Article rédigé par Jacques Sapir, le 27 septembre 2013
Jacques Sapir est économiste, directeur d’études à l’Ecole des Hautes Etudes en Sciences Sociales (EHESS). Spécialiste de l’économie russe et des questions monétaires, il a consacré son dernier ouvrage à la crise de la monnaie unique : Faut-il sortir de l’euro ? (Seuil, Janvier 2012). Il est aussi co-auteur, avec les économistes Philippe Murer et Cédric Durand, d’une étude sur les scenarii de dissolution de l’euro, publiée par la Fondation Res Publica. En septembre 2012, nous avions déjà ouvert nos colonnes à cet économiste hétérodoxe. Il y décrivait les conséquences économiques, sociales et politiques de la crise de l’euro. La fin de la monnaie unique apparaissait alors comme inéluctable et souhaitable. Un an plus tard, Jacques Sapir dresse un rapide bilan de l’année écoulée, et pose les enjeux des prochains mois.
Liberté politique – Depuis le précédent entretien, le chômage en zone euro a poursuivi son ascension, le pouvoir d’achat des citoyens a encore baissé, Mario Monti a été démis de ses fonctions par les électeurs et le gouvernement italien demeure fragile, les dirigeants européens se sont affolés à l’occasion de la crise chypriote, plusieurs manifestations de masse contre l’austérité ont eu lieu dans les pays du sud de l’Europe et ont parfois été marquées par des violences comme récemment en Grèce, un livre-anti-euro est arrivé en tête des ventes au Portugal… Malgré tous ces événements, les dirigeants européens n’ont pas changé les règles de l’union monétaire. Ne font-ils que gagner du temps ?
Jacques Sapir – La stratégie des dirigeants européens est de gagner du temps parce qu’il y a des divergences structurelles sur la question des réformes à mener dans la zone euro. On l’a bien vu avec le projet d’union bancaire, signé en octobre. Dès la fin de l’année, l’Allemagne remettait en cause l’accord. Non seulement il a été réduit, mais le gouvernement allemand prétend que cet accord ne pourra être appliqué qu’après modification des traités ; ce qui repousse l’échéance à 2015, voire à 2016.
Les dirigeants européens peuvent gagner du temps grâce à la politique de Mario Draghi à la tête de la Banque centrale européenne. Il rachète régulièrement des titres de dettes des pays « à risques » et maintient ainsi les taux auxquels empruntent ces pays à un niveau plus ou moins tolérable (même si des taux à 4,5% sont extrêmement lourds pour un pays comme l’Italie).
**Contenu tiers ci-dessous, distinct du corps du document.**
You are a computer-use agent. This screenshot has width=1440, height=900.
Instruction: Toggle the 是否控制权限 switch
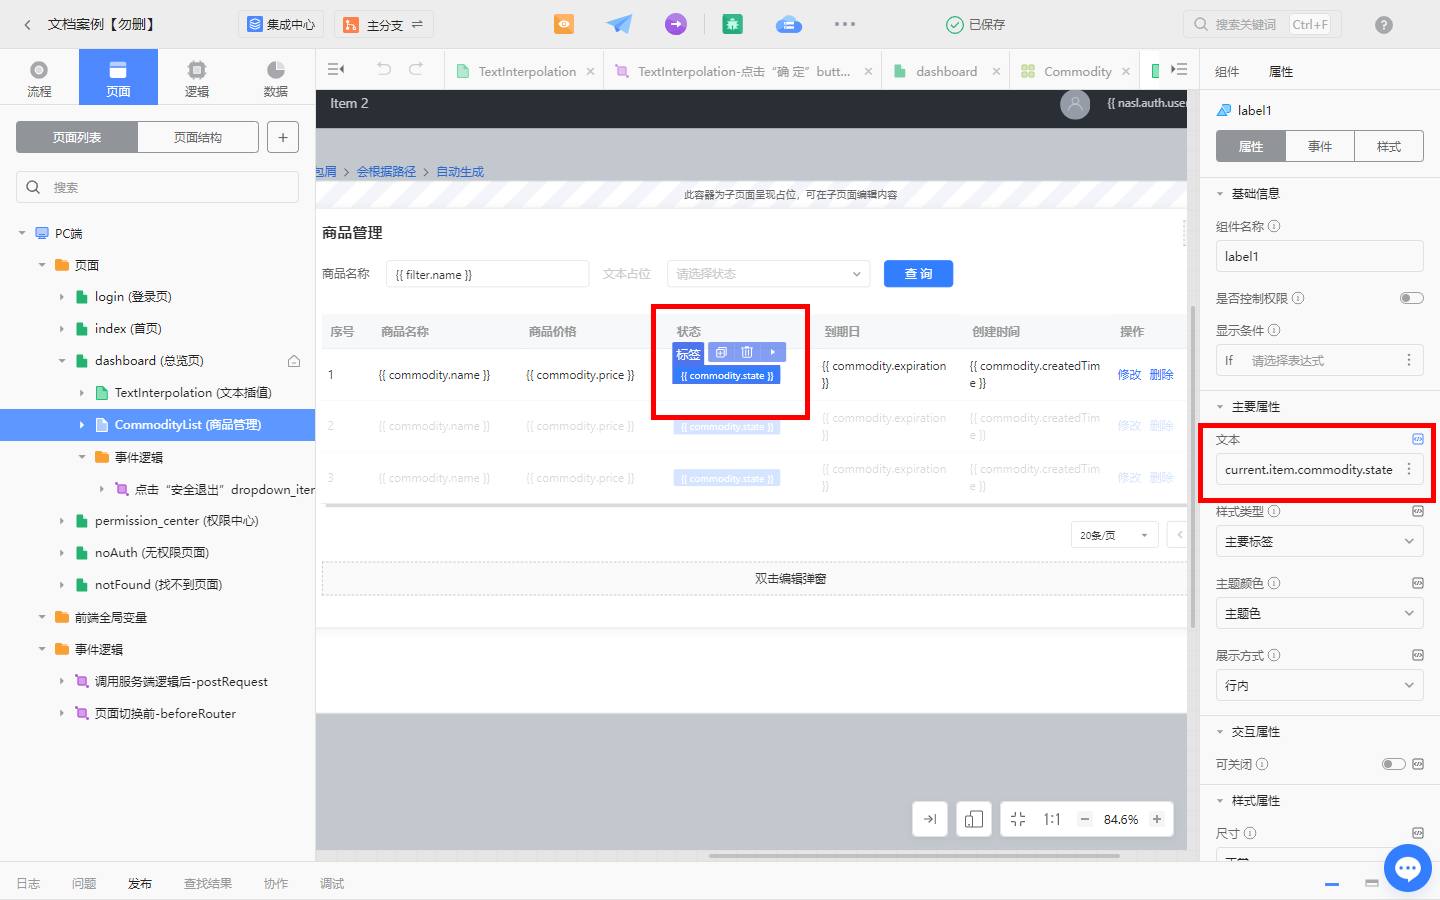click(x=1411, y=297)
Il n’y a plus de crise spéculative majeure depuis la fin du printemps, mais comme rien n’est réglé, nous sommes à la merci d’une nouvelle secousse, qu’elle soit économique, politique (un arrêt de la cour constitutionnelle de Karlsruhe, élections italiennes, françaises…) ou sociale. Pour reprendre une formule, nous dansons au dessus d’un volcan. Le volcan est provisoirement endormi. L’éruption peut reprendre à tout moment.
« Il y a des craquements dans le consensus pro-euro »
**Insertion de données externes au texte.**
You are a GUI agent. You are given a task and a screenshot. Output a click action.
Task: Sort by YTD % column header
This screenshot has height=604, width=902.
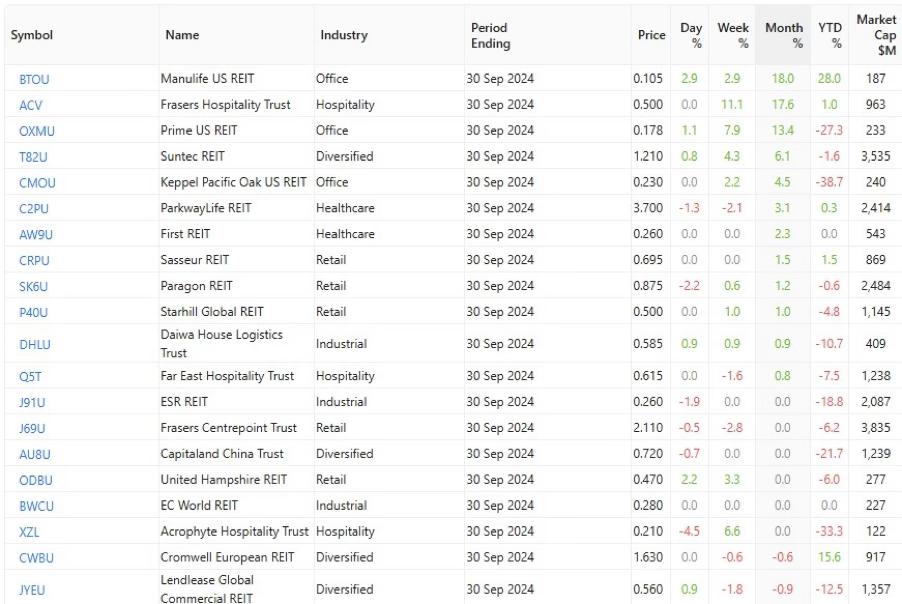pyautogui.click(x=830, y=35)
Le cas chypriote est particulièrement intéressant. Un contrôle des mouvements de capitaux, contraire aux traités européens, a été mis en place. N’avez-vous pas sous-estimé la volonté politique de sauver à tout prix la monnaie unique ?
Non. Je savais qu’il y aurait une volonté acharnée de sauver l’euro. Toutefois, les élites européennes ont pris conscience que la question de la monnaie unique a été très mal engagée. Cette prise de conscience a commencé à la périphérie de la zone euro : les pays ne se précipitent plus pour passer à la monnaie unique. Un document récent de la banque de Pologne est très critique à l’égard de l’euro alors qu’il était prévu que le pays en fasse sa monnaie.
D’autre part, la question du refinancement de plusieurs pays va se reposer. Trouvera-t-on l’argent nécessaire ? La position de la Finlande est claire : si les plans de sauvetage se multiplient, elle menace de sortir de l’euro.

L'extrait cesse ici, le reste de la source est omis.